The first refugees of Contania built and projected a plexi-dome around the entire population. It's supposed to keep nuclear fuel and radiation from infecting. The plexi-dome was built so well that sound should have been impossible to get through such a dense material. But somehow, this morning, something did. In the Pole, the intelligence gatherers, or Hives as I call them, scan the area around Contania into the vast unknown, hoping to find nothing. After hours of sweeping the sea and the tip of a continent known as Af-ree-car, something catches the Hives' attention.

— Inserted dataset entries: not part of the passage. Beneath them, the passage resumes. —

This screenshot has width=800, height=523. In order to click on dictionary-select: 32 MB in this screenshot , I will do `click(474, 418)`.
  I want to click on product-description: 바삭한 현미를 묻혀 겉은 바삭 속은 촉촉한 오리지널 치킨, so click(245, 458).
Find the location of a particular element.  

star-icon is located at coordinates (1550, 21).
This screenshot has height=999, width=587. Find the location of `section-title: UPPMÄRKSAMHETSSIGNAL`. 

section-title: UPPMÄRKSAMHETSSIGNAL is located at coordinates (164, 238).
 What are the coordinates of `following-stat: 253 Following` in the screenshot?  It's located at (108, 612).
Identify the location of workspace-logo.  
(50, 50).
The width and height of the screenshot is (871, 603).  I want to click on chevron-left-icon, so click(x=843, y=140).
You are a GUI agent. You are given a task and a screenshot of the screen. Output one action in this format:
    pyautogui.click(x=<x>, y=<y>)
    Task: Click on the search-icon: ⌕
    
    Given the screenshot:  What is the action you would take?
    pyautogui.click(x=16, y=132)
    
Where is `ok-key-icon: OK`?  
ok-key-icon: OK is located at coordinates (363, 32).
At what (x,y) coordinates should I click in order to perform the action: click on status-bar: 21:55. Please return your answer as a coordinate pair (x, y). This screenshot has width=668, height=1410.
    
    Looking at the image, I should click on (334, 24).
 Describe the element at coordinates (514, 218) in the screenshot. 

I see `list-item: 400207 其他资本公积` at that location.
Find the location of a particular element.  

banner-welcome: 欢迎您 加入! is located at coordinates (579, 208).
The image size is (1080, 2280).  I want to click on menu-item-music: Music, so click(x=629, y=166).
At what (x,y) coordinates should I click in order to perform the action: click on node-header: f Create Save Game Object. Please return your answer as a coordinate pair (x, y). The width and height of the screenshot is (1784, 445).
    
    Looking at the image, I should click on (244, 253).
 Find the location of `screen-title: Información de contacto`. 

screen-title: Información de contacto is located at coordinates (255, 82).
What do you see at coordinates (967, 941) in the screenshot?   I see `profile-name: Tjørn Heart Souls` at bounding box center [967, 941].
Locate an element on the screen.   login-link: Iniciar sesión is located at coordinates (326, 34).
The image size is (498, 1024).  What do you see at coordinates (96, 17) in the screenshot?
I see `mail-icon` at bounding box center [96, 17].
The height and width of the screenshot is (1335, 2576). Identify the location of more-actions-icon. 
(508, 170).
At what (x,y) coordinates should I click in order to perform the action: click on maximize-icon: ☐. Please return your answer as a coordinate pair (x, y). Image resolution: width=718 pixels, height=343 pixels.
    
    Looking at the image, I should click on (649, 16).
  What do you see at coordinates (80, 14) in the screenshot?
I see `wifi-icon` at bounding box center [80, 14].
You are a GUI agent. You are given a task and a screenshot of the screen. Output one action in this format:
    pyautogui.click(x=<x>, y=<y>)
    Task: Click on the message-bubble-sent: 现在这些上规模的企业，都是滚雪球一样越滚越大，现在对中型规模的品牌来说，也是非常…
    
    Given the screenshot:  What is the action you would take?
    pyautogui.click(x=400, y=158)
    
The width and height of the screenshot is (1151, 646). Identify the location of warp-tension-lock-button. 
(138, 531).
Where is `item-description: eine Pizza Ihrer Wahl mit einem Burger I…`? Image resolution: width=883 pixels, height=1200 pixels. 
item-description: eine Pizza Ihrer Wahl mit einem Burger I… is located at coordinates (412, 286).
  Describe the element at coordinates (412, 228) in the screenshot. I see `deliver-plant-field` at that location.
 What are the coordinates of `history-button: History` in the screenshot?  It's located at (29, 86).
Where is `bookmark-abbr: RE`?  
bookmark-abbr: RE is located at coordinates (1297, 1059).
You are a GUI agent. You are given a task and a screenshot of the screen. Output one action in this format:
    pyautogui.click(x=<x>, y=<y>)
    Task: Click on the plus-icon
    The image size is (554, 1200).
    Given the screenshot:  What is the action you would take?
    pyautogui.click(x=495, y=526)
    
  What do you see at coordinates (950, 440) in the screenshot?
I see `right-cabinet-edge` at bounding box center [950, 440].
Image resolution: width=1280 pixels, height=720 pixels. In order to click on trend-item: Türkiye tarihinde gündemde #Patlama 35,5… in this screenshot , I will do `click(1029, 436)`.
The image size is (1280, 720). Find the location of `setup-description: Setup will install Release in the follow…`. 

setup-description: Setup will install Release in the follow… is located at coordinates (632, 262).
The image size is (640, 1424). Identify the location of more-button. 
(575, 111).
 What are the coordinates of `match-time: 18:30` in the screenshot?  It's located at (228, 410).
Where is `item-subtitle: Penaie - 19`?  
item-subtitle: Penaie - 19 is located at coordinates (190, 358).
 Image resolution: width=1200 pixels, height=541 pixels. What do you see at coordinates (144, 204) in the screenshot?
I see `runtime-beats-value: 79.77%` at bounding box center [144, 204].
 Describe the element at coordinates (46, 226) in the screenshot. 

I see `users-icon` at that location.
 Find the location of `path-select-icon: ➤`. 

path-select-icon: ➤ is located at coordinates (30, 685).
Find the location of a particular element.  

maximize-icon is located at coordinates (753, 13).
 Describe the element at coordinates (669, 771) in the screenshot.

The scanner scope, consisting of a bluish glowing sweeper arm, with Contania's outline in the center, scanned the landscape for hours. In those hours they heard nothing irregular. But, when the Hives were about to give up, a 'bloop' sounded on the radar. As they watched the scanner finish another sweep, that was when they saw it.

About 200 miles away from Contania, where the old land of Australia lay in ruin, a large circle detected the presence of irregularity. Shocked beyond belief, the Hives continued to watch. On the next scan, they saw that the circle began moving. Moving towards Contania.